++++ Dataset records
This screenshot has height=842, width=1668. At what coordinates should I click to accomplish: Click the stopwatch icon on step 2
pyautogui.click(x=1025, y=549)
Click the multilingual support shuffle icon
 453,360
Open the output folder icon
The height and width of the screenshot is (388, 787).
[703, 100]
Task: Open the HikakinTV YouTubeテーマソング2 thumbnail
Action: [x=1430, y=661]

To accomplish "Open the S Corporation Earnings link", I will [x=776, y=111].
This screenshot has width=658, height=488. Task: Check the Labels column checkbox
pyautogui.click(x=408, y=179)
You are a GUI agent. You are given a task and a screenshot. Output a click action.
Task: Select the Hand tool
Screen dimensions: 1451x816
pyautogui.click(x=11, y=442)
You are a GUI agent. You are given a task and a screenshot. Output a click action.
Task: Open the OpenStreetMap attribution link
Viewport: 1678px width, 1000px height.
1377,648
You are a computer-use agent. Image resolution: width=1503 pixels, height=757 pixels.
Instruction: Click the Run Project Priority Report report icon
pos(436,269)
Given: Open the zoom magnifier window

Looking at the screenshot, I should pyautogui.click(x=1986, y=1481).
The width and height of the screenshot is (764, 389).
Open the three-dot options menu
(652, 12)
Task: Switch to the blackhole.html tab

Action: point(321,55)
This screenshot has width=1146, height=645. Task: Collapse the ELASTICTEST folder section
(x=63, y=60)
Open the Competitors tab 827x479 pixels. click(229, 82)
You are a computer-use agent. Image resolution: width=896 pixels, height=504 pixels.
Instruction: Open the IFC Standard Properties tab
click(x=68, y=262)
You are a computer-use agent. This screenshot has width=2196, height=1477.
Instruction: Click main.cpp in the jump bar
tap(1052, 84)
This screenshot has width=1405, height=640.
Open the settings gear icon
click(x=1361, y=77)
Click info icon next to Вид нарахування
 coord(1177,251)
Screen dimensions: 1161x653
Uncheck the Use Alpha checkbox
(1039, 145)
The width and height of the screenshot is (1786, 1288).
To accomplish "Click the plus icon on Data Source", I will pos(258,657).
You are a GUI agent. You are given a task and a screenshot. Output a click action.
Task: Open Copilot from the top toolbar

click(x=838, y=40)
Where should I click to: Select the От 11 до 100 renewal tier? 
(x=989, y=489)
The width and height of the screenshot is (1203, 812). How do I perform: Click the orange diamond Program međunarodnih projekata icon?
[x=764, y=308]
++++++++
▶ _Exercise instructions_:
Copy out the entries. Change nothing.

▶ _Solved problem_:
This screenshot has height=842, width=1668. At what coordinates should I click to accomplish: Click the stopwatch icon on step 2
pyautogui.click(x=1025, y=549)
Click the multilingual support shuffle icon
 453,360
Open the output folder icon
The height and width of the screenshot is (388, 787).
[703, 100]
Task: Open the HikakinTV YouTubeテーマソング2 thumbnail
Action: [x=1430, y=661]

To accomplish "Open the S Corporation Earnings link", I will [x=776, y=111].
This screenshot has width=658, height=488. Task: Check the Labels column checkbox
pyautogui.click(x=408, y=179)
You are a GUI agent. You are given a task and a screenshot. Output a click action.
Task: Select the Hand tool
Screen dimensions: 1451x816
pyautogui.click(x=11, y=442)
You are a GUI agent. You are given a task and a screenshot. Output a click action.
Task: Open the OpenStreetMap attribution link
Viewport: 1678px width, 1000px height.
1377,648
You are a computer-use agent. Image resolution: width=1503 pixels, height=757 pixels.
Instruction: Click the Run Project Priority Report report icon
pos(436,269)
Given: Open the zoom magnifier window

Looking at the screenshot, I should pyautogui.click(x=1986, y=1481).
The width and height of the screenshot is (764, 389).
Open the three-dot options menu
(652, 12)
Task: Switch to the blackhole.html tab

Action: point(321,55)
This screenshot has width=1146, height=645. Task: Collapse the ELASTICTEST folder section
(x=63, y=60)
Open the Competitors tab 827x479 pixels. click(229, 82)
You are a computer-use agent. Image resolution: width=896 pixels, height=504 pixels.
Instruction: Open the IFC Standard Properties tab
click(x=68, y=262)
You are a computer-use agent. This screenshot has width=2196, height=1477.
Instruction: Click main.cpp in the jump bar
tap(1052, 84)
This screenshot has width=1405, height=640.
Open the settings gear icon
click(x=1361, y=77)
Click info icon next to Вид нарахування
 coord(1177,251)
Screen dimensions: 1161x653
Uncheck the Use Alpha checkbox
(1039, 145)
The width and height of the screenshot is (1786, 1288).
To accomplish "Click the plus icon on Data Source", I will pos(258,657).
You are a GUI agent. You are given a task and a screenshot. Output a click action.
Task: Open Copilot from the top toolbar

click(x=838, y=40)
Where should I click to: Select the От 11 до 100 renewal tier? 
(x=989, y=489)
The width and height of the screenshot is (1203, 812). How do I perform: Click the orange diamond Program međunarodnih projekata icon?
[x=764, y=308]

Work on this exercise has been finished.